The Boston Opportunity Youth Collaborative (OYC) is made up of 80 different partners, including local community-based organizations, the Boston Public Schools, philanthropy, city and state agencies, and postsecondary institutions. We first came together in the spring of 2013, co-convened by the Boston Opportunity Agenda (BOA) and the Boston Private Industry Council (PIC) through funding from the Aspen Forum for Community Solutions and the Opportunity Youth Incentive Fund.

Through a year-long planning process in 2013, the OYC designed potential pathways for three segments of Boston’s 11,000 opportunity youth:

  • 16-19 year old dropouts,
  • 20-24 year olds who don’t have a high school credential, and
  • 20-24 year olds who do have a credential.

We found that, thanks to a decade of robust work in high school dropout prevention and recovery, the city’s opportunity youth population skews heavily toward 20-24 year olds who already have a high school degree – they outnumber dropouts nearly 2.5 to 1. While recognizing the importance of continuing to advocate for dropouts and younger youth, the OYC prioritized serving the larger group of 20-24 year olds who have a high school diploma.

Vision & Plans

The Boston Opportunity Youth Collaborative will:

  1. Reconnect young adults (16-24) to education and employment pathways (both existing and new)
  2. Use innovative solutions to fill gaps and better connect stakeholders in the system that currently serves opportunity youth, and
  3. Strengthen our proven collaborative efforts to effect systems and policy changes at the local and state levels.

Our pathway building blocks for opportunity youth include four types of programming and systems work: college completion, HiSET (formerly GED) preparation and college bridging help, occupational skills training, and dropout prevention and recovery advocacy.

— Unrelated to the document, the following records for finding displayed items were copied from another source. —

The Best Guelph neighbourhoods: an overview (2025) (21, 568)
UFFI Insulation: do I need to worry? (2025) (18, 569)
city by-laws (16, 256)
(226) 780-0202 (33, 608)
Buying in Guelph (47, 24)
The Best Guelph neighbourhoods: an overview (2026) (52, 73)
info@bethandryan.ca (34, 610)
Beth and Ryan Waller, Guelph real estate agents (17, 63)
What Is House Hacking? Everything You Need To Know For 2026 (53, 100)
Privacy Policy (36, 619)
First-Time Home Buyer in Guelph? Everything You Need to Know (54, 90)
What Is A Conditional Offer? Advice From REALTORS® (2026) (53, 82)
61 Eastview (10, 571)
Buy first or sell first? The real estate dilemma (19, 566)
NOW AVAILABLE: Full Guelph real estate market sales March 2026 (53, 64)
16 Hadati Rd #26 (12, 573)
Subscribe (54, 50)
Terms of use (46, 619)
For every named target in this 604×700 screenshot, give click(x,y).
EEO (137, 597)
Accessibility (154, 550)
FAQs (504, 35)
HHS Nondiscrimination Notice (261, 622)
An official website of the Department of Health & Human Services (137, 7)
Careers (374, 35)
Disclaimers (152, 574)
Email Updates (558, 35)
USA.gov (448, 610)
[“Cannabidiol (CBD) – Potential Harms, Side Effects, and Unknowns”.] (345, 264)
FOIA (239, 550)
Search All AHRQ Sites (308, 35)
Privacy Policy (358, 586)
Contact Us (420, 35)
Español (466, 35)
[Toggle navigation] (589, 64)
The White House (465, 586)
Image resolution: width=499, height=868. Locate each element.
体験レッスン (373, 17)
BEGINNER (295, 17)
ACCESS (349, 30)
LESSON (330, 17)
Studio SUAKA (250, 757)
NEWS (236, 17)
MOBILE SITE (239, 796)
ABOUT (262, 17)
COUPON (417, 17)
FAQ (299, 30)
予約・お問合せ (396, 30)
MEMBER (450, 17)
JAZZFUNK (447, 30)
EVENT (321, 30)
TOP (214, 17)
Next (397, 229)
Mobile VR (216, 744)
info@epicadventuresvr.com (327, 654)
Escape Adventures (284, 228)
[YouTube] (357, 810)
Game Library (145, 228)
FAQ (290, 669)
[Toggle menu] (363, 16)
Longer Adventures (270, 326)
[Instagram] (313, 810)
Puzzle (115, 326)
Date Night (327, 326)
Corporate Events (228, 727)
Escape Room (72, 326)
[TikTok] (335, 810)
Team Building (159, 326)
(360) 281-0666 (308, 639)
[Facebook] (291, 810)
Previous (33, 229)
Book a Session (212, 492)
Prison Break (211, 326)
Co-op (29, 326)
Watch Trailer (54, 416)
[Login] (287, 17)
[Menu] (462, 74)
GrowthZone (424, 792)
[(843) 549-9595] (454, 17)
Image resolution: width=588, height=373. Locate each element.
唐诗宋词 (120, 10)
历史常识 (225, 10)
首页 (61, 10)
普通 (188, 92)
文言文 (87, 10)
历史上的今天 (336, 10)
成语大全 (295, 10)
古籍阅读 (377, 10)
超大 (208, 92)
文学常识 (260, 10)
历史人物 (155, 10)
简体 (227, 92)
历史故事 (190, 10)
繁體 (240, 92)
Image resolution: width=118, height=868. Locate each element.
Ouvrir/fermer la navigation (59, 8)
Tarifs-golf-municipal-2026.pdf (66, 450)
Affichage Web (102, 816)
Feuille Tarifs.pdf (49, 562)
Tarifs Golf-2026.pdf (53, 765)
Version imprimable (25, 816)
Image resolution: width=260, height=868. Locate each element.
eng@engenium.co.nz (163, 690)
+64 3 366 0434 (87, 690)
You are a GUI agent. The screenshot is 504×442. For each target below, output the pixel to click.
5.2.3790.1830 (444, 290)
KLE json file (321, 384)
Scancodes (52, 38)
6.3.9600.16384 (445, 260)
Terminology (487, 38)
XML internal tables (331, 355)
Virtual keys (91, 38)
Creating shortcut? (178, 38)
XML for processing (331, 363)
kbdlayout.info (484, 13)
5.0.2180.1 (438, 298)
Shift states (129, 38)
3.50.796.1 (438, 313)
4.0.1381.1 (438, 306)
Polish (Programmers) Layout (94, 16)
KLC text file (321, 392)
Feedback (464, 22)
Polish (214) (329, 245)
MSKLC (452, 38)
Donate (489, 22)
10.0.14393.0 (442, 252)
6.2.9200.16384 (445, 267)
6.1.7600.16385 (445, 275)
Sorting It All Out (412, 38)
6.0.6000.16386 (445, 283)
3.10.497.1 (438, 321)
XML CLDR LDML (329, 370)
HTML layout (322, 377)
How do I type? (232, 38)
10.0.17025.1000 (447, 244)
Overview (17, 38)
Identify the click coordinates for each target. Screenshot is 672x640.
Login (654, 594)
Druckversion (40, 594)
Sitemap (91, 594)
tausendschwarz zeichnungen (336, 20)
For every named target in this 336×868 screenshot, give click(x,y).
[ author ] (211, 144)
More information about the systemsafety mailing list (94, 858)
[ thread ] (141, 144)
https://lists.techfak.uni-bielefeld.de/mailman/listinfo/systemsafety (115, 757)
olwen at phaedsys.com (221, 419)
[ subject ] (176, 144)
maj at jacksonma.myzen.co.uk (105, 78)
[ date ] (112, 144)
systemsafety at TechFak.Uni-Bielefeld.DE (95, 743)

Who are opportunity youth?

Opportunity youth are 16-24 year olds who are not in school or working. Opportunity youth include:

  • Unemployed youth who are not in school;
  • Enrolled dropouts – students who are enrolled in high school, but are not attending class regularly and are not progressing;
  • Youth who are enrolled in college part-time and are not employed; and
  • Youth who are not enrolled in school and are only working part-time.